Dataset entries:
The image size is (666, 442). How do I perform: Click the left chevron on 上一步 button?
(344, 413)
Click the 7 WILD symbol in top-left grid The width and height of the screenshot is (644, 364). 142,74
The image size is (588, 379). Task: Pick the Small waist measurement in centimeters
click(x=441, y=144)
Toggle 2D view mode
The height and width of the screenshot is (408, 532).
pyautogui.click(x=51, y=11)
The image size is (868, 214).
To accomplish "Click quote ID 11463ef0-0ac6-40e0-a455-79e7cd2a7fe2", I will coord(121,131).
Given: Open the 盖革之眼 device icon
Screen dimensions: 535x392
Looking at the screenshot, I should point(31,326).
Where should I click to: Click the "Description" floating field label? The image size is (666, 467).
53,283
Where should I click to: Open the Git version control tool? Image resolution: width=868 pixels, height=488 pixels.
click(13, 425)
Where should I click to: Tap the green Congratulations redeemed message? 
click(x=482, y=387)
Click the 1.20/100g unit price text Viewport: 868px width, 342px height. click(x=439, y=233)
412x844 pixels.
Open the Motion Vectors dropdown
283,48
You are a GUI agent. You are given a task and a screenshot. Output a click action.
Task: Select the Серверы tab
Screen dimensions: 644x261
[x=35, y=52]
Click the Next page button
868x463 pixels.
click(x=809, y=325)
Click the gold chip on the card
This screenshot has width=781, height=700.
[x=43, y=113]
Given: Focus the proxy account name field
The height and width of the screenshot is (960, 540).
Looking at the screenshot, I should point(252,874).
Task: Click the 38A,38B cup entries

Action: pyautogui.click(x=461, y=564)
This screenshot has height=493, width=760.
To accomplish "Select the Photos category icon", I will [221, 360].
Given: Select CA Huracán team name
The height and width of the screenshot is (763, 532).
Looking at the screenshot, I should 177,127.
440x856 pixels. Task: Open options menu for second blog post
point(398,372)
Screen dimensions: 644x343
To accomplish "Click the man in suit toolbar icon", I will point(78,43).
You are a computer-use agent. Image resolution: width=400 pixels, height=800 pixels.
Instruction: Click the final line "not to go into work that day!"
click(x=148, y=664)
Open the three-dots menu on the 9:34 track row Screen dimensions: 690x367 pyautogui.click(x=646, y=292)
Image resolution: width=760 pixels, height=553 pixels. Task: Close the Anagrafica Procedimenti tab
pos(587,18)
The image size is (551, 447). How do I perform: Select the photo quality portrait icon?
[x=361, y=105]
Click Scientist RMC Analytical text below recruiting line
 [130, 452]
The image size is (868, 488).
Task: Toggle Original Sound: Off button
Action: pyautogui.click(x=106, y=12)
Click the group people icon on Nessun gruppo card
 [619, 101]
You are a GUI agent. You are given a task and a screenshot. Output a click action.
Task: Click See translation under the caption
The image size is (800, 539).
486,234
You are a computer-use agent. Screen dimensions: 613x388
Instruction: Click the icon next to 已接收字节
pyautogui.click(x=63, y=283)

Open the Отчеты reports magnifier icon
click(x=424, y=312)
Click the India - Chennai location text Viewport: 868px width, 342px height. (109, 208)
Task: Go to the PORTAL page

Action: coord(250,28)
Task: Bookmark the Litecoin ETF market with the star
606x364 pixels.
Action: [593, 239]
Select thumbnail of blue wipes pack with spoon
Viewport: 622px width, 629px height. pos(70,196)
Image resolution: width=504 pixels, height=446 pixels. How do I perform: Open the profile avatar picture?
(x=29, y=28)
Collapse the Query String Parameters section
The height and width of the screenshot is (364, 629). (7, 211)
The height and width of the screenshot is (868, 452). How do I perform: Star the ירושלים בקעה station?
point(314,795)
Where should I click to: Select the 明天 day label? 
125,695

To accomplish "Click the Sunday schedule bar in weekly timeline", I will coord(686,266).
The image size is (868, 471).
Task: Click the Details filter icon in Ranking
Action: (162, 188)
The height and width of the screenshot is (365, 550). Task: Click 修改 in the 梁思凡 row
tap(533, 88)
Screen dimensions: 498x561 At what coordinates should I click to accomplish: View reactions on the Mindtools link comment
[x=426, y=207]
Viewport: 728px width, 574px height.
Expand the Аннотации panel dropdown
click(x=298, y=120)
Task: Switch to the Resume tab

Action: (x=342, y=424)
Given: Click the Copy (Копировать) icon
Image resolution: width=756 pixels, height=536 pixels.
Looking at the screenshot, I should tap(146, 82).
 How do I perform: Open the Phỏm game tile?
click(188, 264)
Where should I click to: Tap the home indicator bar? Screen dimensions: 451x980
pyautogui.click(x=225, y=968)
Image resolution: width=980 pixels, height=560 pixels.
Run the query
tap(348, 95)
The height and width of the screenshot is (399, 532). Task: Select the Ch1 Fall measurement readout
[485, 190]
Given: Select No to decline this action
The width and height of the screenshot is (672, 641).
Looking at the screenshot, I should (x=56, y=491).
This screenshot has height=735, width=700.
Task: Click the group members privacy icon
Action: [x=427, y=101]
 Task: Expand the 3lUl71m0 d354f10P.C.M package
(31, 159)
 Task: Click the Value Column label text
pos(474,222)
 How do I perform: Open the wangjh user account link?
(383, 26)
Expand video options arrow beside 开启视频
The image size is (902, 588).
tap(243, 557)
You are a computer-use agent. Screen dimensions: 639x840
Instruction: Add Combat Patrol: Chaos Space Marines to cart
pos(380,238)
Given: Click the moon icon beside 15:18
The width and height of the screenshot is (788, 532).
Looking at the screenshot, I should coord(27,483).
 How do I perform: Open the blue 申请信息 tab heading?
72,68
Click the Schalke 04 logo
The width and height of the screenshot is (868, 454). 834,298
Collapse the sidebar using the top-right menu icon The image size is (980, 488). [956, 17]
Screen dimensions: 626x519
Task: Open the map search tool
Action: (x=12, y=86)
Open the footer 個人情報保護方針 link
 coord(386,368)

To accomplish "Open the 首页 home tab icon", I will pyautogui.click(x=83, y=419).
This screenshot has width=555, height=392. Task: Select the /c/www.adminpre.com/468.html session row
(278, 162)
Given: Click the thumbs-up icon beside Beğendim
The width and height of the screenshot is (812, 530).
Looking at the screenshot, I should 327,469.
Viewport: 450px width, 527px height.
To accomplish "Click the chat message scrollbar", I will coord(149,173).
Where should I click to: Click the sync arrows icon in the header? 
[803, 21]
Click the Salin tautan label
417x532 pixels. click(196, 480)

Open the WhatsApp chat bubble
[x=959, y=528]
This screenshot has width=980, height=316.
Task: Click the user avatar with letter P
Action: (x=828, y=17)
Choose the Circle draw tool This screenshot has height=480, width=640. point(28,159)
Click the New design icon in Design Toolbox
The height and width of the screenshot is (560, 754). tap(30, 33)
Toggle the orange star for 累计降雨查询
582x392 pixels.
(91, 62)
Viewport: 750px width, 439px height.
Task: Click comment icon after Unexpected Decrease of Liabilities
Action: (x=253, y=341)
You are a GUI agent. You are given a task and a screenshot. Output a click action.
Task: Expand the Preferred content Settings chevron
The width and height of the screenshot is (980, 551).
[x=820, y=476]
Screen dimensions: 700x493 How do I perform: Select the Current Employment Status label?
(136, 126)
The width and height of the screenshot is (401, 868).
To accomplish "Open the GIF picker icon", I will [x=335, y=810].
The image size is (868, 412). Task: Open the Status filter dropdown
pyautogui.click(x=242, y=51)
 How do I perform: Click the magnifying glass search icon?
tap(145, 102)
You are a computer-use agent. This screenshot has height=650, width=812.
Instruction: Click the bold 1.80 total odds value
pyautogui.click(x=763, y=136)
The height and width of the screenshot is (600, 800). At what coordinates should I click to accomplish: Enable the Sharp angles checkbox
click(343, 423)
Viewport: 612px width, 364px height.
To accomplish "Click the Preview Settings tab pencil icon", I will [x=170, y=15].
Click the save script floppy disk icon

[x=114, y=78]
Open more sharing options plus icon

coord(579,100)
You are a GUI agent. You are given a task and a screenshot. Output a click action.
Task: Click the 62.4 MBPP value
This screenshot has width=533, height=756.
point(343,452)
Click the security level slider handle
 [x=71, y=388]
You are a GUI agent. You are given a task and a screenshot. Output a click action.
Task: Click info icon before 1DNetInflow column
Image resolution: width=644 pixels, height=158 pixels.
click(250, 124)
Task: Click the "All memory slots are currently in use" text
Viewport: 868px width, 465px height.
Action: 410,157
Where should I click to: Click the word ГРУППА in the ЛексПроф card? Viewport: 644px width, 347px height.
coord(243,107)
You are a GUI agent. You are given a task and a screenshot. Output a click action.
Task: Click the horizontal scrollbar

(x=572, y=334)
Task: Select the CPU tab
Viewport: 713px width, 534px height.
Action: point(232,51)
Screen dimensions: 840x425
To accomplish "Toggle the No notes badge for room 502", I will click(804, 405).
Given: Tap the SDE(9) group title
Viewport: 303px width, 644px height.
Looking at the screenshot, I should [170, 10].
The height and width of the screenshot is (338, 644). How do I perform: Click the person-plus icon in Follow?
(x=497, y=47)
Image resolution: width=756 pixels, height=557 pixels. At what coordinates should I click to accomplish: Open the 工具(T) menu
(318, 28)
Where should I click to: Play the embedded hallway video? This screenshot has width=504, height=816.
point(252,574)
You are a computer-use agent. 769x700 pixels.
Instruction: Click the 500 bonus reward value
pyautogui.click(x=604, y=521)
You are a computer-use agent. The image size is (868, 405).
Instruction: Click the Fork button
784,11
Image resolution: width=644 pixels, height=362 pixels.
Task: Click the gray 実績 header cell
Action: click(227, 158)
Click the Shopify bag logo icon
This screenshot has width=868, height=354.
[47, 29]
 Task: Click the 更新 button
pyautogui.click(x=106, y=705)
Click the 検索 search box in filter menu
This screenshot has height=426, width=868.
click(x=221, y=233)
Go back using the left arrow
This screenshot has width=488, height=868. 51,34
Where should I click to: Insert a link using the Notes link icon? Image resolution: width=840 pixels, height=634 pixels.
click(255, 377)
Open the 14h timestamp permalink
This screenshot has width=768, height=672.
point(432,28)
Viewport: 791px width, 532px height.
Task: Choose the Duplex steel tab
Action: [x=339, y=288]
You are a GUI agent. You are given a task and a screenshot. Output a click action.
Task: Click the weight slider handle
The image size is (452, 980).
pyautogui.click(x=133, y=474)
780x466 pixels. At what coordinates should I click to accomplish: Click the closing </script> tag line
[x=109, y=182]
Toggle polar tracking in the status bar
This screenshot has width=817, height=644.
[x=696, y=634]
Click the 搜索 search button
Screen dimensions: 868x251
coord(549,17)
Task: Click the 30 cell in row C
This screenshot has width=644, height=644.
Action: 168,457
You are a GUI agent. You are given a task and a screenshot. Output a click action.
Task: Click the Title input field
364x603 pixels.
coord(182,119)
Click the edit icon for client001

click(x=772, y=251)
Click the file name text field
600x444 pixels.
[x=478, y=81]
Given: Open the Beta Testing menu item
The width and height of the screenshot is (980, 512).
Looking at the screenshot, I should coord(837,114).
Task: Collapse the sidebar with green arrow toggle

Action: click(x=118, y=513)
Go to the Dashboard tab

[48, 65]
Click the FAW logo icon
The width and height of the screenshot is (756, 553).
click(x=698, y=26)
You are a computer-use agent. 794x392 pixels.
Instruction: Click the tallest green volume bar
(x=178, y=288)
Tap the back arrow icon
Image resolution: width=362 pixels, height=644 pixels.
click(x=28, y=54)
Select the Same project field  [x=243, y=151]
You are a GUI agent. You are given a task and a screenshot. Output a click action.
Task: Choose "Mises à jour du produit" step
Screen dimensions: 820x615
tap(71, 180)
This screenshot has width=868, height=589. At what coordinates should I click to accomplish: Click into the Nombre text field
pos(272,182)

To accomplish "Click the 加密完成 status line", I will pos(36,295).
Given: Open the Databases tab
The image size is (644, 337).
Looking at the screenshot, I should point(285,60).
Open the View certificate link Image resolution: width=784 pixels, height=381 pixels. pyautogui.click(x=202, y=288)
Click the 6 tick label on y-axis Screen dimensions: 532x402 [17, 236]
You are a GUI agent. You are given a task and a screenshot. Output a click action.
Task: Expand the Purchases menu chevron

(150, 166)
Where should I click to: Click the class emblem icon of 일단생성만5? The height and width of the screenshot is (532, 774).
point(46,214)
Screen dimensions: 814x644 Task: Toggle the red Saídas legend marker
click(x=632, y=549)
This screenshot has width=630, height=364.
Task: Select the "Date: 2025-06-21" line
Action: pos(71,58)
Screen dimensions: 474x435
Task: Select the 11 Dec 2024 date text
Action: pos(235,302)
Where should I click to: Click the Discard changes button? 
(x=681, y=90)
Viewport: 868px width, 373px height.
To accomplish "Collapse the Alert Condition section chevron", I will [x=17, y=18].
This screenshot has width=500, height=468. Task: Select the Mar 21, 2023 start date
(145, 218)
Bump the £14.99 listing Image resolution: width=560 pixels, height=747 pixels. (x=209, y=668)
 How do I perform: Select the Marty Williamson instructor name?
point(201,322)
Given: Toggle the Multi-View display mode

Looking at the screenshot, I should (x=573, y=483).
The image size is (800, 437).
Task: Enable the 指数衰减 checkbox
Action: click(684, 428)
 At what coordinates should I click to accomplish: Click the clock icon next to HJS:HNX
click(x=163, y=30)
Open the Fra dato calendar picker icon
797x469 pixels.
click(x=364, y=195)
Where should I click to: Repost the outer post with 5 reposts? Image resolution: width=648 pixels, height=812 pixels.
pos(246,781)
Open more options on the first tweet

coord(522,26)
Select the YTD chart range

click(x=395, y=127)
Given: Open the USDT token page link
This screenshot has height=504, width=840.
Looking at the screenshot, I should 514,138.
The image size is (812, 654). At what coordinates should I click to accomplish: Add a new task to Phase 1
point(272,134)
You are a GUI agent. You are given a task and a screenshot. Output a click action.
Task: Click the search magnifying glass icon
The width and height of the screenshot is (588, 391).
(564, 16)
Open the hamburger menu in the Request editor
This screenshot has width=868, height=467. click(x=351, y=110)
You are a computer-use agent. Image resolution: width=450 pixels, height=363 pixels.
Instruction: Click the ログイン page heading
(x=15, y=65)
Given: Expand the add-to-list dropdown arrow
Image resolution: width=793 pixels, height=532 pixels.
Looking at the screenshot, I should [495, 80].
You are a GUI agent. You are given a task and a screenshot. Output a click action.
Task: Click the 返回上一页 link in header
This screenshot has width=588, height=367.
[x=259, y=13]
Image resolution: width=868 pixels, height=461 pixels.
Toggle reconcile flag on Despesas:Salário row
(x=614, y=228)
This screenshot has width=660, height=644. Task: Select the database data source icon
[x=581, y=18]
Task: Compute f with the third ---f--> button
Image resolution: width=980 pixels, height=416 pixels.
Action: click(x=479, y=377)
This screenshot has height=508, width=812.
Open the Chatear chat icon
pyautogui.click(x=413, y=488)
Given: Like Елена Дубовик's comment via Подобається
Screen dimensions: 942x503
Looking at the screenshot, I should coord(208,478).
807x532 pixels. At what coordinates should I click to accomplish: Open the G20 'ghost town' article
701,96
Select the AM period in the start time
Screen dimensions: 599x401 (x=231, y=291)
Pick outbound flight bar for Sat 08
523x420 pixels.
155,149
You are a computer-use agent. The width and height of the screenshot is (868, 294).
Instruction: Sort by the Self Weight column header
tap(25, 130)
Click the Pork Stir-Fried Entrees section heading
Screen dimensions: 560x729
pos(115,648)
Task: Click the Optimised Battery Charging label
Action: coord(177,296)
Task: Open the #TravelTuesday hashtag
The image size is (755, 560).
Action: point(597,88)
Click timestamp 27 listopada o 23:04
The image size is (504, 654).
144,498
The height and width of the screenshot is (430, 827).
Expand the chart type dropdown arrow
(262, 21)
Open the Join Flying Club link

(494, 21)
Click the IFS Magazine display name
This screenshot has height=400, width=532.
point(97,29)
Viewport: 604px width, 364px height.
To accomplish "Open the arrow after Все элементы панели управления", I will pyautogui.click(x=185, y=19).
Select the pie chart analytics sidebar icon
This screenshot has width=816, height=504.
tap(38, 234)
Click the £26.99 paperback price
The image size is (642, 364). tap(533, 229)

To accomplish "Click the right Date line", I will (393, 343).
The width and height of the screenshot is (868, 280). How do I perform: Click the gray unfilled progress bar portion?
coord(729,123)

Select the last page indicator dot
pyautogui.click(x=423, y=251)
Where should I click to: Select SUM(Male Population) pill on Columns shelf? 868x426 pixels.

▸ **Work order**
Above are the records. Print exactly, and only, the lines from the line with "780x466 pixels. At" to the line with "Click the 搜索 search button", both inclusive.

▸ **Problem solution**
780x466 pixels. At what coordinates should I click to accomplish: Click the closing </script> tag line
[x=109, y=182]
Toggle polar tracking in the status bar
This screenshot has width=817, height=644.
[x=696, y=634]
Click the 搜索 search button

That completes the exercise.